A resurgence in passenger numbers and a reduction in industrial action across the railway network has helped Trainline to upgrade its profit forecast for the year.

The online ticket-seller partially attributed its improved outlook to an increase in the number of passengers comfortable using digital tickets on their smartphones.

The news sent shares in Trainline up 25½p, or more than 8 per cent, to 325¾p, valuing the group at about £1.45 billion. That represents something of a rally following a downward drift since the spring.

The shares were floated at 350p in 2019, two decades after the company was originally founded by Virgin Group, subsequently passing through a number of pairs of hands.

The stock went above 500p before Covid-19 pretty much shut the railways. They topped that peak in 2021, during one of the false dawns that the coronavirus was in abeyance.

Since the pandemic receded the business has had to grapple with large numbers of former commuters working from home and a long-running series of strikes by train workers demanding pay rises.

Trainline reported that revenues in the six months to the end of August grew 16 per cent to £229 million on record total ticket sales of more than £3 billion, up 14 per cent year on year.

Trainline had previously guided that it believed its revenues would increase by between 7 per cent and 11 per cent and that ticket volumes would be increasing by between 8 per cent and 12 per cent.

With a run rate in the first half nearly double what had been hoped, the company indicated it was reasonably confident that the outcome for the full year would be at the top of those ranges.

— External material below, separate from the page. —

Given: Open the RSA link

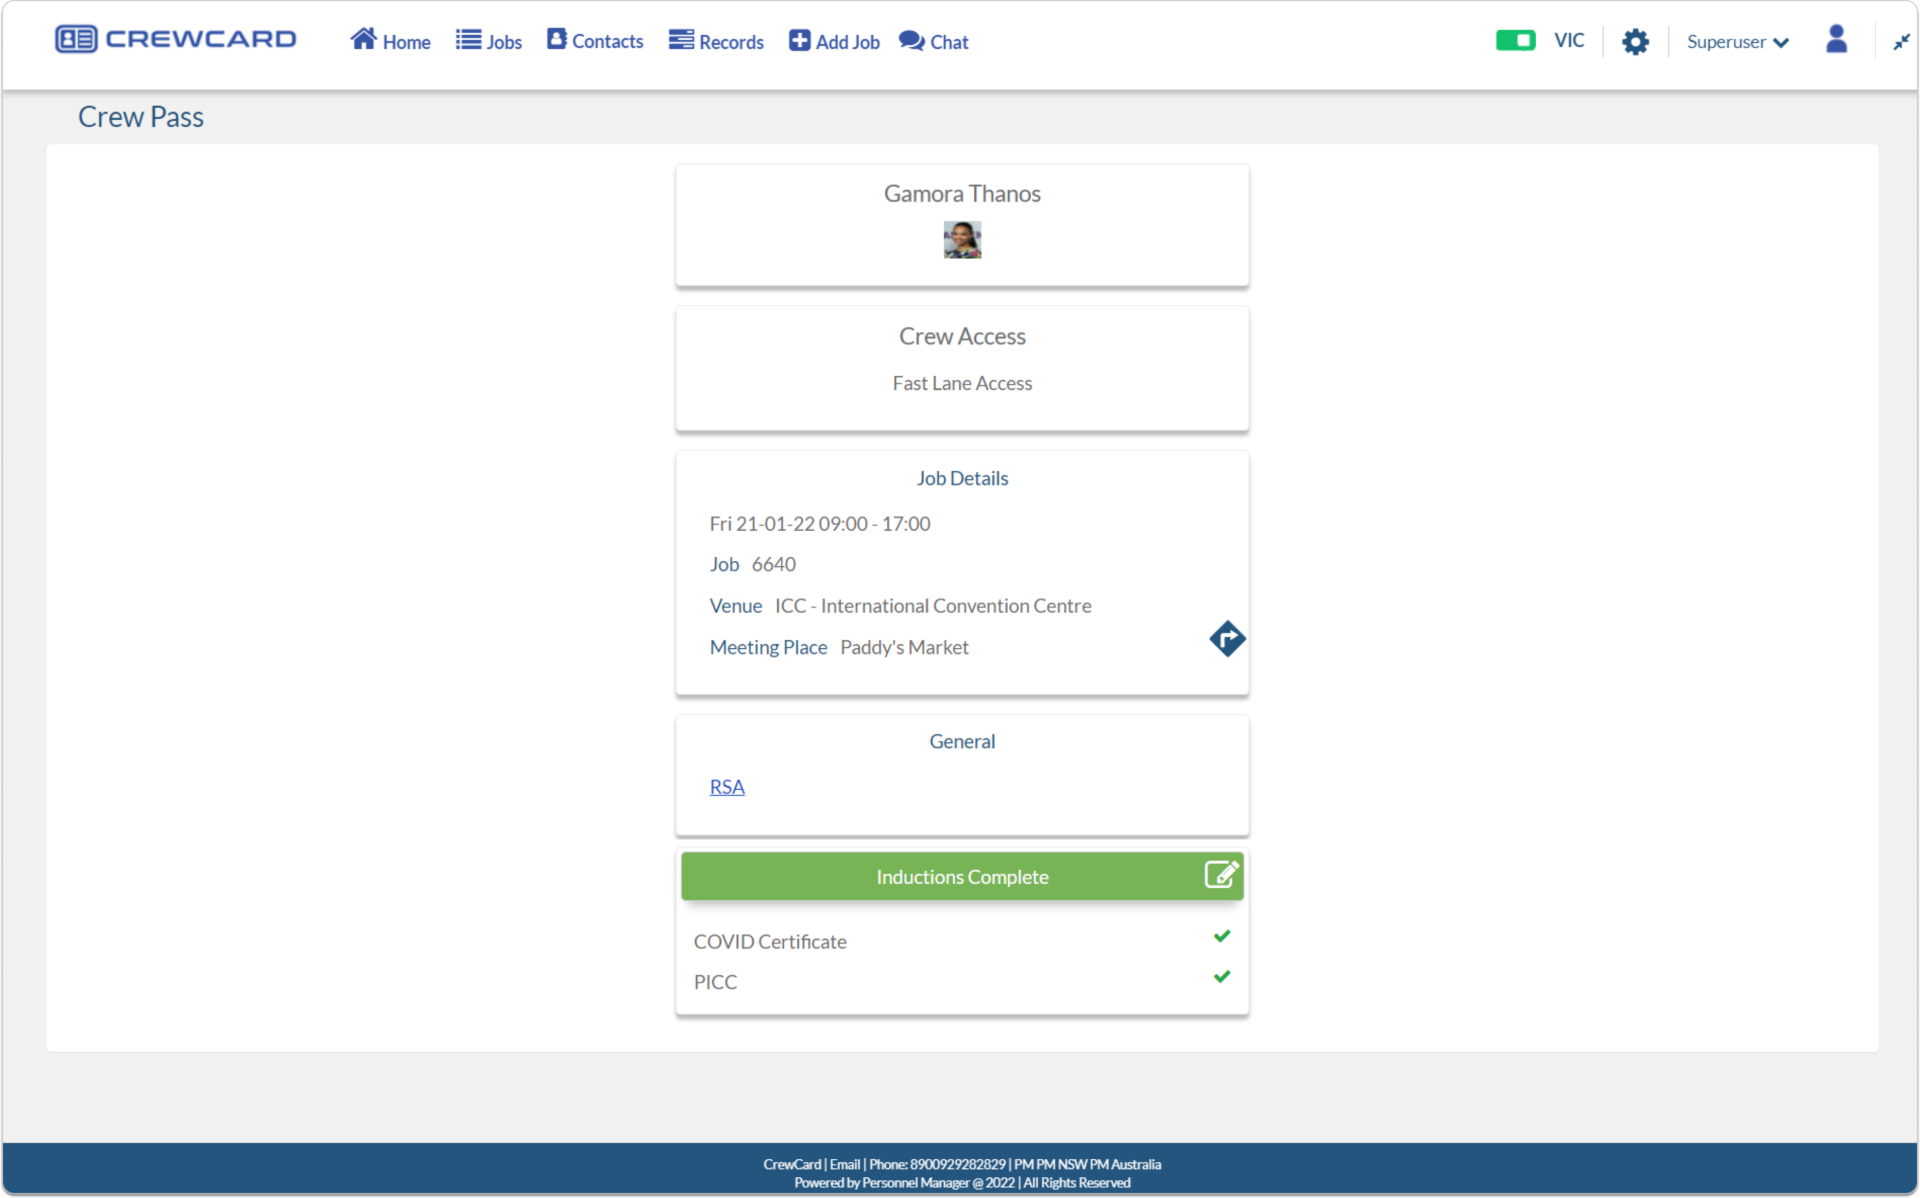Looking at the screenshot, I should tap(727, 787).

Trainline said more passengers are becoming comfortable using digital tickets on their smartphones

More crucially it said that profitability would be far better than hoped. It had previously said it reckoned that its operating earnings would come in at between 2.4 per cent and 2.5 per cent of ticket sales. It now says it believes operating earnings are “now expected to exceed the previously stated guidance range” on ticket sales, which are also trending higher than expected.

On its own projections, the company is on course to have operating earnings of about £150 million, more than 22 per cent higher than the £122 million it did last year.

About two thirds of Trainline’s business is with the UK public and the rest is split between selling tickets to passengers in mainland Europe — Spain and Italy are growing fast because of an increasing amount of competition between different train companies — and corporate customers.

Of its performance in the UK, the company said: “This reflected more people switching to digital tickets [and] reduced impact from strike action versus the prior year.”

“Acting as a big tailwind is a structural shift in the UK for people to use digital tickets rather than paper ones,” Russ Mould, an investment director at share-trading platform AJ Bell, said.

“As more people become accustomed to scanning their phone to get through station barriers, the bigger the opportunity for Trainline to position itself as the go-to place for buying these types of tickets.

“A second tailwind is increased carrier competition in mainland Europe, primarily in Spain and Italy. Trainline has been able to position itself as an easy way to navigate the increasingly complex travel system and get good deals.”